--- START ---

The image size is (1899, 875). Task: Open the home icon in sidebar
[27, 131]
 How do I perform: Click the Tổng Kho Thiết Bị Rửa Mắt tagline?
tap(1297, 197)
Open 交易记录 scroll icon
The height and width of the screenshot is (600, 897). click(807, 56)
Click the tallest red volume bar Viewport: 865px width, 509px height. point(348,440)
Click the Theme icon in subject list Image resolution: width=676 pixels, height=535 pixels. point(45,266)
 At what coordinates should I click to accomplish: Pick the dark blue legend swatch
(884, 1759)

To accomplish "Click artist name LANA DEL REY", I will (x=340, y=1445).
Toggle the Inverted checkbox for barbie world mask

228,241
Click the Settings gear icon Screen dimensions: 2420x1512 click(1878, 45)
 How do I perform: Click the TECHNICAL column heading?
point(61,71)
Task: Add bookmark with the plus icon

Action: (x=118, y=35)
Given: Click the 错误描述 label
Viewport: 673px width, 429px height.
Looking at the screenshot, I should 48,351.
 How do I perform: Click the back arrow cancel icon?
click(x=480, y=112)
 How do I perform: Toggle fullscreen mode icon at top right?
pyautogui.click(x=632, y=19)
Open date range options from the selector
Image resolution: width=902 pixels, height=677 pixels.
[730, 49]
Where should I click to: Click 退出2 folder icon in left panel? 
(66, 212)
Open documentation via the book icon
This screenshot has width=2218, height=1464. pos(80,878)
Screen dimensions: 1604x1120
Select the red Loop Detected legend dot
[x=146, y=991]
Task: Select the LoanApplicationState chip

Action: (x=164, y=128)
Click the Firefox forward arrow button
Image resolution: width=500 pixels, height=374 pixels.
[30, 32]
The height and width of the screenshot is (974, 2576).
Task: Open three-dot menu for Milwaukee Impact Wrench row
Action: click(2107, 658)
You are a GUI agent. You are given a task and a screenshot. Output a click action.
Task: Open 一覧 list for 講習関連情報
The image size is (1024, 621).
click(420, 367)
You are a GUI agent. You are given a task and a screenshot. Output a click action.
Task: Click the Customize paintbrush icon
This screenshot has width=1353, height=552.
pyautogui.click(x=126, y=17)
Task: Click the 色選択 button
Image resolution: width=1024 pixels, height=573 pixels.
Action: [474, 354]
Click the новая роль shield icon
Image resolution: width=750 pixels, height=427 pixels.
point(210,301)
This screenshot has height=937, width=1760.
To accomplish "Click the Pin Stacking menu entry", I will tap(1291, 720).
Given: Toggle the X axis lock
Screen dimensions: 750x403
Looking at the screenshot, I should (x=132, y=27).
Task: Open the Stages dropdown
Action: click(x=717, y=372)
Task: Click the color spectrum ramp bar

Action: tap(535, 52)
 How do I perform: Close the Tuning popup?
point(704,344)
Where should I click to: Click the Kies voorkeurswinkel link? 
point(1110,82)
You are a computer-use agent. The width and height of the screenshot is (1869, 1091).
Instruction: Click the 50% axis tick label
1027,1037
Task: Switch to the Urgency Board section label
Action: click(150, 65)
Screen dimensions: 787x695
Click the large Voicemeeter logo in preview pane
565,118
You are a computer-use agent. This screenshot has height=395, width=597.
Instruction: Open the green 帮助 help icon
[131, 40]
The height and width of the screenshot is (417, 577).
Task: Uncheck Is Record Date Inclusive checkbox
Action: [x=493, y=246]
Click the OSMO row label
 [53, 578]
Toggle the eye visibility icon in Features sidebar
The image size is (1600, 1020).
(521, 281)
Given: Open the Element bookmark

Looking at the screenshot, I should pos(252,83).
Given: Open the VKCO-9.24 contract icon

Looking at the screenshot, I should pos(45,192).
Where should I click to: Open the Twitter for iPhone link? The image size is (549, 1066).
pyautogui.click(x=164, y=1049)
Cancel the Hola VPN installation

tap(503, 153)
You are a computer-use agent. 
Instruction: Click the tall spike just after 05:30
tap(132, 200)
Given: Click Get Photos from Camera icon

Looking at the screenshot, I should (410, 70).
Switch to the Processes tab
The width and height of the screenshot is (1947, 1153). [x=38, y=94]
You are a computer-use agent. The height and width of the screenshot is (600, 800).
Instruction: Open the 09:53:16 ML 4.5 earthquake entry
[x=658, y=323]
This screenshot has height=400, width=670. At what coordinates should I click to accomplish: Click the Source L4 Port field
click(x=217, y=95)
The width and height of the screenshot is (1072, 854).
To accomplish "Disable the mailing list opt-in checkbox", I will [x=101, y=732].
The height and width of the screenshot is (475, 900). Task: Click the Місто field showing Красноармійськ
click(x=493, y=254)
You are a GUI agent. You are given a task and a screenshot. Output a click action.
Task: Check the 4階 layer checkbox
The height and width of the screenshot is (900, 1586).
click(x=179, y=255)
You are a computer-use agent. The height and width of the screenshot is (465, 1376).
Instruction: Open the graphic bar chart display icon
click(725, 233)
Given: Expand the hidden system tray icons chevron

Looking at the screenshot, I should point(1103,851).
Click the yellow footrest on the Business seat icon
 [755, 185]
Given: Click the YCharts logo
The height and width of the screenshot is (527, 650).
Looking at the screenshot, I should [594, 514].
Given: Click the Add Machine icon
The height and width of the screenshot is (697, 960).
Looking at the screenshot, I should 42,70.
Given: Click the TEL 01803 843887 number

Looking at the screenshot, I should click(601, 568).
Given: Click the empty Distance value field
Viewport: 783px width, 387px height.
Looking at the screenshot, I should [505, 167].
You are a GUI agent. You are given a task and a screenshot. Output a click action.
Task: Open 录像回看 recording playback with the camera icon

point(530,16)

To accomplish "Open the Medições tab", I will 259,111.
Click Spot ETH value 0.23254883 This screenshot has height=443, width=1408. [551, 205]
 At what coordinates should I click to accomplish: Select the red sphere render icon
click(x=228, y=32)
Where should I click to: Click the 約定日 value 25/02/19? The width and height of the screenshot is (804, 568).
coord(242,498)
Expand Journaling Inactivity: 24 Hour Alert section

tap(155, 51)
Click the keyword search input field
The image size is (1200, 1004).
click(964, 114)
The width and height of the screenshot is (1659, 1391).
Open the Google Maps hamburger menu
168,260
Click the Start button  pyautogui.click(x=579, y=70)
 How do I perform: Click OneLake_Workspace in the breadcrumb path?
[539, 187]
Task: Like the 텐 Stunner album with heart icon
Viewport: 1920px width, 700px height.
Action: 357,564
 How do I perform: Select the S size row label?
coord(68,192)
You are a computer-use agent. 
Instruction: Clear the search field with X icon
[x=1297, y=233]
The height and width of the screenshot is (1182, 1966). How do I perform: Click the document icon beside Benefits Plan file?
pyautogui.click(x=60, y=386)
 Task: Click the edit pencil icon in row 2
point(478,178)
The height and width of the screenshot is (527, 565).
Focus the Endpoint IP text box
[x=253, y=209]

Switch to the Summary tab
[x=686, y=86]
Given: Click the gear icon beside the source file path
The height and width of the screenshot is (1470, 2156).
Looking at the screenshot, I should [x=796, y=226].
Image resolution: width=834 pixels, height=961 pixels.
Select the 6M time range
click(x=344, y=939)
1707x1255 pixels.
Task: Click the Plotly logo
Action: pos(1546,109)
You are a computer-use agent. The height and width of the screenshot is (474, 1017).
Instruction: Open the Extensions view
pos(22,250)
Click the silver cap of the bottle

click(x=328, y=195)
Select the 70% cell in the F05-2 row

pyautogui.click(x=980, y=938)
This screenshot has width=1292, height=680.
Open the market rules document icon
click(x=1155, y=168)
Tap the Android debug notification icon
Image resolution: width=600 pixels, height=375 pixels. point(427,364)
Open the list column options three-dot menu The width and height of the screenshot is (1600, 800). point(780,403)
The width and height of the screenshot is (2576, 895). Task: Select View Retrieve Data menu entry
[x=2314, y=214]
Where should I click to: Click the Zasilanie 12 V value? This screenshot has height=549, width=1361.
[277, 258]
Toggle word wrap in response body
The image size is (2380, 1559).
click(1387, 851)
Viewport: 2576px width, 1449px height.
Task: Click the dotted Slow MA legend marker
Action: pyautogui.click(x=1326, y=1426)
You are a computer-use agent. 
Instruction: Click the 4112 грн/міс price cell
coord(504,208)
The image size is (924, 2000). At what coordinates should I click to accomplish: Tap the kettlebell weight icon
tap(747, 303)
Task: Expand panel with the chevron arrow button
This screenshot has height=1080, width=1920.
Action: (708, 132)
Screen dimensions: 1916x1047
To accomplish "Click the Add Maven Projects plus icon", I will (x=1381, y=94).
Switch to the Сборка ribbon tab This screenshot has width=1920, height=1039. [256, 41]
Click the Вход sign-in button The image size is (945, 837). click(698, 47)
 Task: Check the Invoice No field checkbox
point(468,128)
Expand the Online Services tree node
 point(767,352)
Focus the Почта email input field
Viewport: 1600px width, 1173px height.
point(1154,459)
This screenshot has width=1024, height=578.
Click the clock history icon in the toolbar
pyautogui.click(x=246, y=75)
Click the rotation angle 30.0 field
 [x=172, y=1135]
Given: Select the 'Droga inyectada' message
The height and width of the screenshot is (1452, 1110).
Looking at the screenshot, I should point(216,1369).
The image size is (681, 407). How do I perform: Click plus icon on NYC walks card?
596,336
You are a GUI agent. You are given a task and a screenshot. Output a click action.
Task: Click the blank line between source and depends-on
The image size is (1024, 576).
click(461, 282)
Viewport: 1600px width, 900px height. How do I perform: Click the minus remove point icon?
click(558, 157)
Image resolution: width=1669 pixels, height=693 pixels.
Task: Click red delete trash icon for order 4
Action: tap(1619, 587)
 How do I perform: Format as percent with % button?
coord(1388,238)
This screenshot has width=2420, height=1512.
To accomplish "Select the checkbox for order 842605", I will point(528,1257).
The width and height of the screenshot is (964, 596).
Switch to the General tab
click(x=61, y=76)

--- END ---

_Aim of the exercise_: Copy out the records from the line with "Click the Firefox forward arrow button" to the line with "Action: click(150, 65)", putting "Tuning dialog" in place of "Tuning popup" and changing nothing else.

_Response to the task_:
Click the Firefox forward arrow button
Image resolution: width=500 pixels, height=374 pixels.
[30, 32]
The height and width of the screenshot is (974, 2576).
Task: Open three-dot menu for Milwaukee Impact Wrench row
Action: click(2107, 658)
You are a GUI agent. You are given a task and a screenshot. Output a click action.
Task: Open 一覧 list for 講習関連情報
The image size is (1024, 621).
click(420, 367)
You are a GUI agent. You are given a task and a screenshot. Output a click action.
Task: Click the Customize paintbrush icon
This screenshot has width=1353, height=552.
pyautogui.click(x=126, y=17)
Task: Click the 色選択 button
Image resolution: width=1024 pixels, height=573 pixels.
Action: [474, 354]
Click the новая роль shield icon
Image resolution: width=750 pixels, height=427 pixels.
point(210,301)
This screenshot has height=937, width=1760.
To accomplish "Click the Pin Stacking menu entry", I will tap(1291, 720).
Given: Toggle the X axis lock
Screen dimensions: 750x403
Looking at the screenshot, I should (x=132, y=27).
Task: Open the Stages dropdown
Action: click(x=717, y=372)
Task: Click the color spectrum ramp bar

Action: tap(535, 52)
 How do I perform: Close the Tuning dialog?
point(704,344)
Where should I click to: Click the Kies voorkeurswinkel link? 
point(1110,82)
You are a computer-use agent. The width and height of the screenshot is (1869, 1091).
Instruction: Click the 50% axis tick label
1027,1037
Task: Switch to the Urgency Board section label
Action: click(150, 65)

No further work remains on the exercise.